Introduction: Data on real-world clinical practice and outcomes of patients with pulmonary arterial hypertension (PAH) associated with congenital heart disease (CHD) are scarce. The OPUS/OrPHeUS studies enrolled patients with PAH newly initiating macitentan, including those with PAH associated with CHD (CHD-PAH).
Methods: OPUS was a prospective, United States, multicenter, long-term, observational drug registry (April 2014-June 2020). OrPHeUS was a retrospective, United States, multicenter medical chart review (October 2013-March 2017). The characteristics, treatment patterns, safety, and outcomes during macitentan treatment of patients with CHD-PAH and the subgroups Eisenmenger syndrome, left-to-right shunts and small/coincidental CHD were descriptively compared.
Results: The combined OPUS/OrPHeUS population included 272 (6.1%) patients with CHD-PAH (80 patients with Eisenmenger syndrome; 82 patients with left-to-right shunts and 92 patients with small/coincidental defects). Most patients across the CHD-PAH subgroups were in World Health Organization Functional Class II/III (82.9-94.6%). Macitentan was initiated as combination therapy in 65.0% of patients with CHD-PAH. During follow-up, 81.4% of patients experienced ≥ 1 adverse event (AE), the most common being dyspnea (23.5%), nausea (13.7%), dizziness (12.7%), headache (12.7%) and edema (10.8%). The 1- and 2-year Kaplan-Meier (95% confidence limits) estimates of patients with CHD-PAH being free from hospitalization were 64.5% (57.9, 70.4) and 49.3% (41.9, 56.3); for survival, the 1- and 2-year Kaplan-Meier estimates were 93.5% (89.3, 96.1) and 90.2% (84.9, 93.7).
Conclusions: Macitentan was used in clinical practice in patients with CHD-PAH and its subgroups, including as combination therapy in the majority of patients. Safety in this population was consistent with the known profile of macitentan.
Trial registration: OPsumit® Users Registry (OPUS): NCT02126943; Opsumit® Historical Users cohort (OrPHeUS): NCT03197688; URL www.
Clinicaltrials: gov .
Keywords: Congenital heart disease; Macitentan; Pulmonary arterial hypertension; Real-world evidence.

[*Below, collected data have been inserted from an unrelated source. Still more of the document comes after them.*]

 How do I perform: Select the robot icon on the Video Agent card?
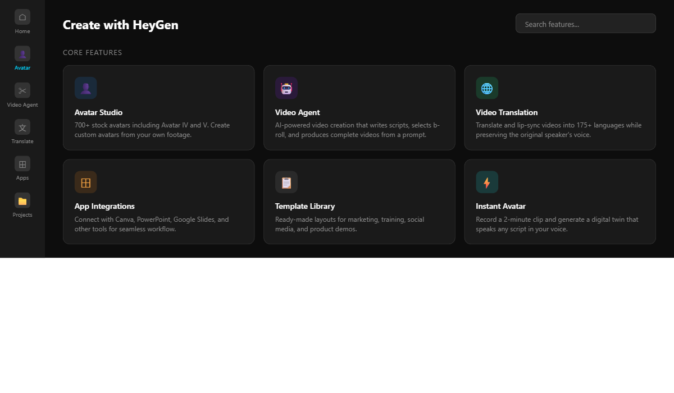[x=286, y=88]
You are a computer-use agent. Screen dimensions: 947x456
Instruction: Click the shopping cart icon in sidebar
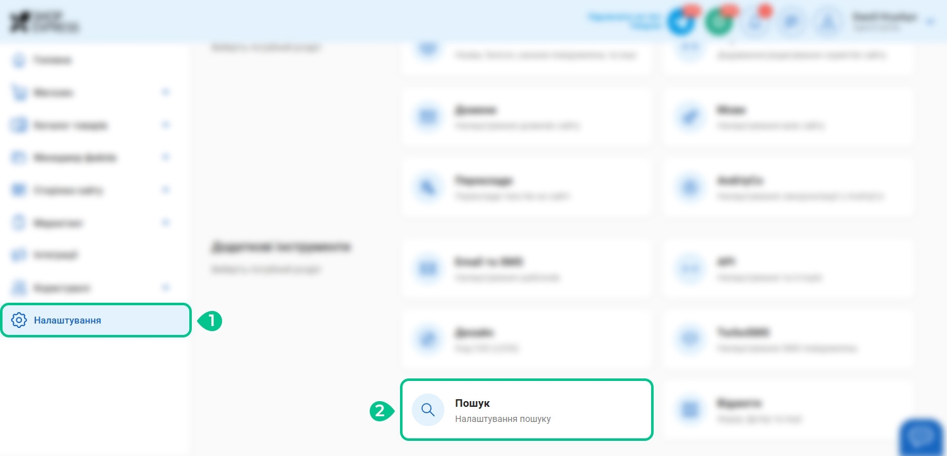[x=19, y=93]
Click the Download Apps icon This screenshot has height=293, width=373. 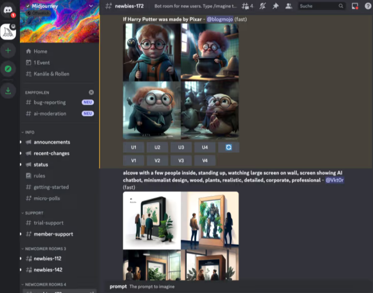pos(8,91)
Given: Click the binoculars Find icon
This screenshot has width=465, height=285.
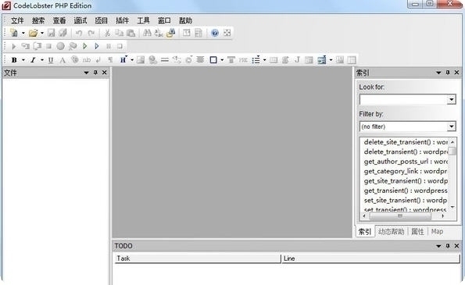Looking at the screenshot, I should click(147, 33).
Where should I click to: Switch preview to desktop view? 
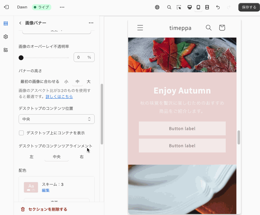click(189, 7)
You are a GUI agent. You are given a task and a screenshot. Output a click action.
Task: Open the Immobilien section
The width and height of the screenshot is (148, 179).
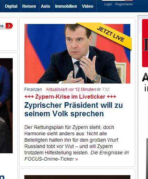(x=66, y=6)
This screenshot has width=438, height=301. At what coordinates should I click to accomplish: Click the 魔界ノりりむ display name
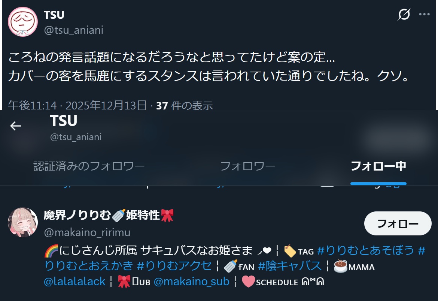pyautogui.click(x=109, y=216)
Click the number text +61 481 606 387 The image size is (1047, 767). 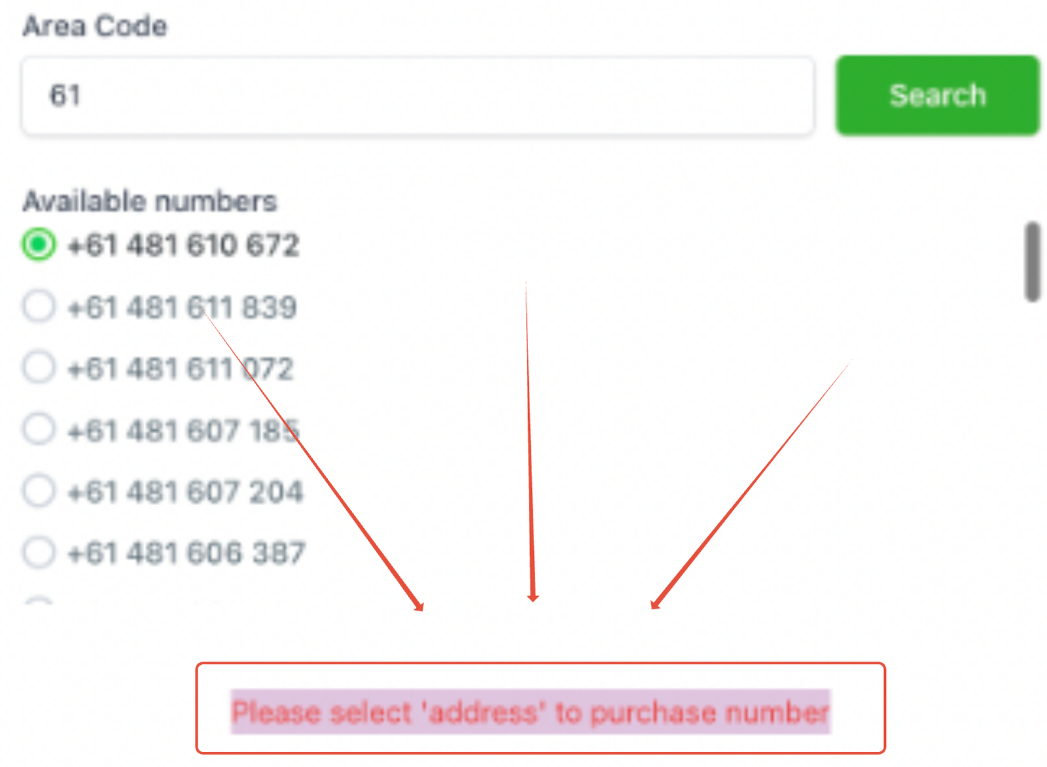point(186,553)
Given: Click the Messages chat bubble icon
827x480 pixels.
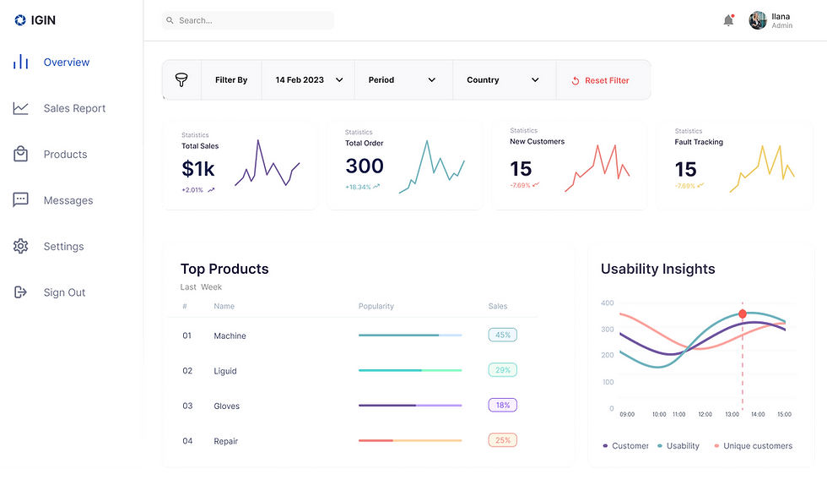Looking at the screenshot, I should (20, 200).
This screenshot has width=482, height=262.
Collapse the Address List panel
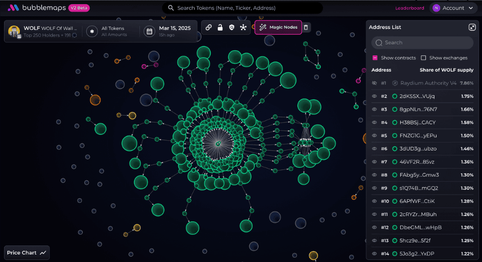pos(472,27)
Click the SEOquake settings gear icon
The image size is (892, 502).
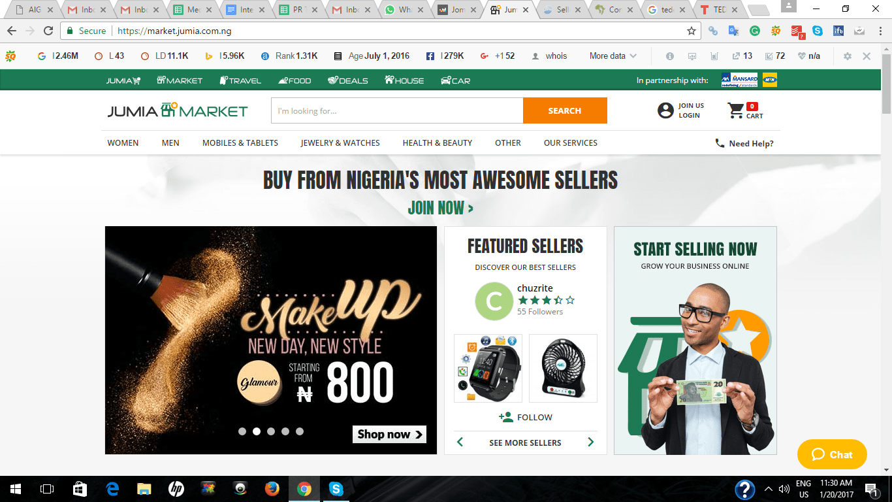click(847, 56)
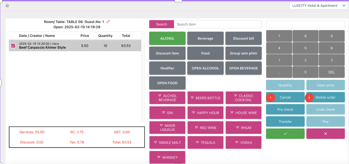This screenshot has height=164, width=349.
Task: Click red badge number 2 marker
Action: point(309,98)
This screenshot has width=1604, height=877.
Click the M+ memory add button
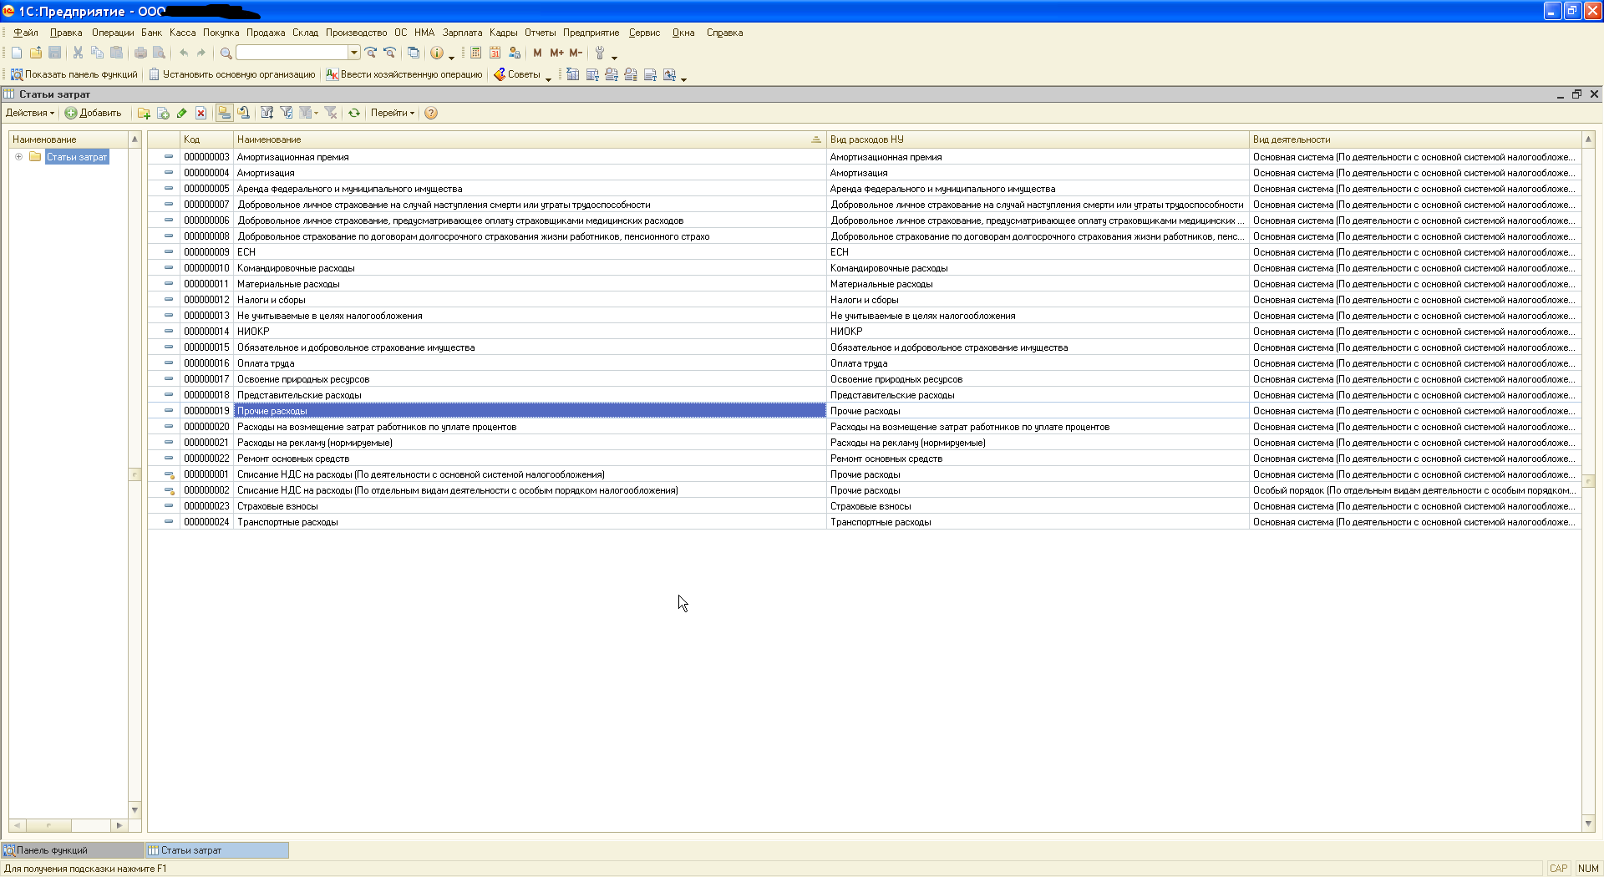click(x=556, y=53)
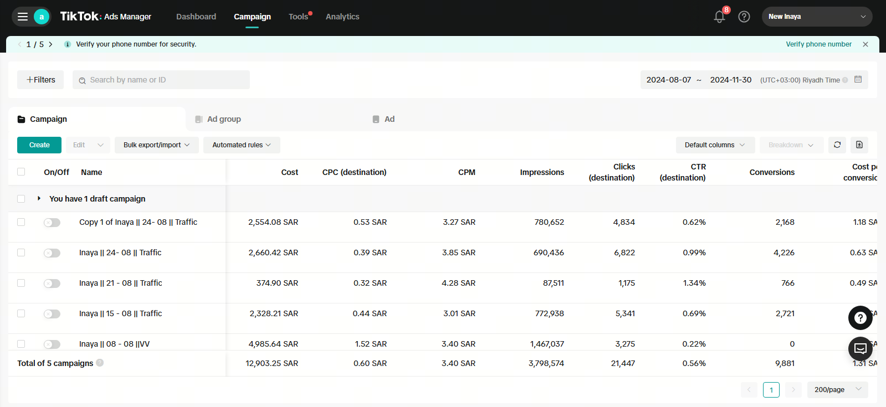This screenshot has width=886, height=407.
Task: Switch to the Ad group tab
Action: (x=224, y=119)
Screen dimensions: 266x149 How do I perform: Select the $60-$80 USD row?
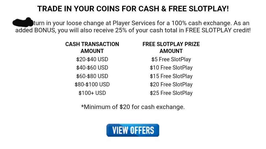point(92,76)
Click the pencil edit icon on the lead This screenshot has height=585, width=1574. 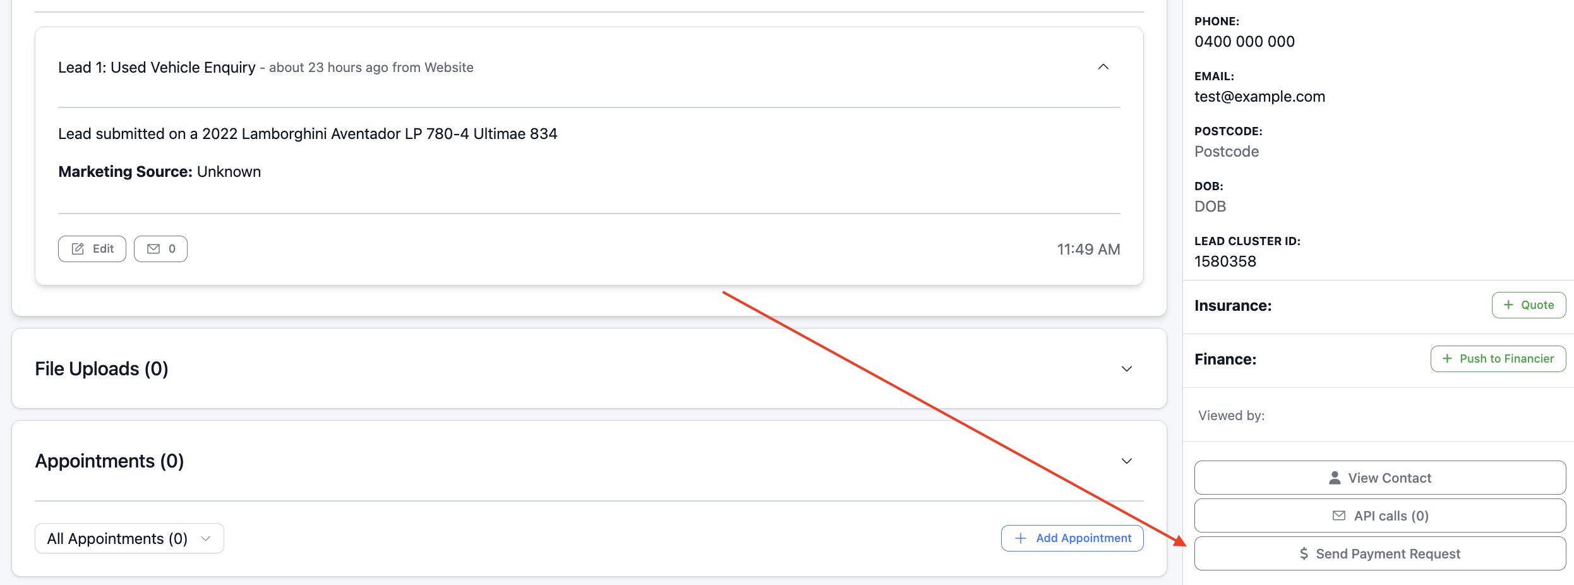pos(78,249)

Pulmonary arterial hypertension (PAH) is a deadly disease if left untreated and can develop in patients with congenital heart disease (CHD). PAH and CHD associated with PAH (CHD-PAH) are uncommon conditions. More information is needed on how these patients are treated in the clinic and the outcome of this treatment. Macitentan is one medication for PAH. The OPUS (NCT02126943) and OrPHeUS (NCT03197688) studies collected information on patients with PAH living in the United States newly initiating macitentan between 2013 and 2020. In this work, we identified 272 patients with CHD-PAH. We found that 35% of patients with CHD-PAH received macitentan alone to treat their PAH, while 65% were treated with macitentan in addition to one or more other medications for PAH. In addition, we found that 81% experienced at least one side effect of macitentan, with the most common being shortness of breath, nausea, dizziness, headache, and edema. During the time of the study, 65% of patients remained hospitalization-free at 1 year and 49% at 2 years. After 1 year, 94% of patients were alive, and after 2 years, 90% of patients were alive. This analysis found that macitentan is used to treat patients with CHD-PAH in the United States, often alongside another medication for PAH. The side effects experienced by patients with CHD-PAH were similar to those experienced by other PAH patient populations and are known side effects of macitentan treatment.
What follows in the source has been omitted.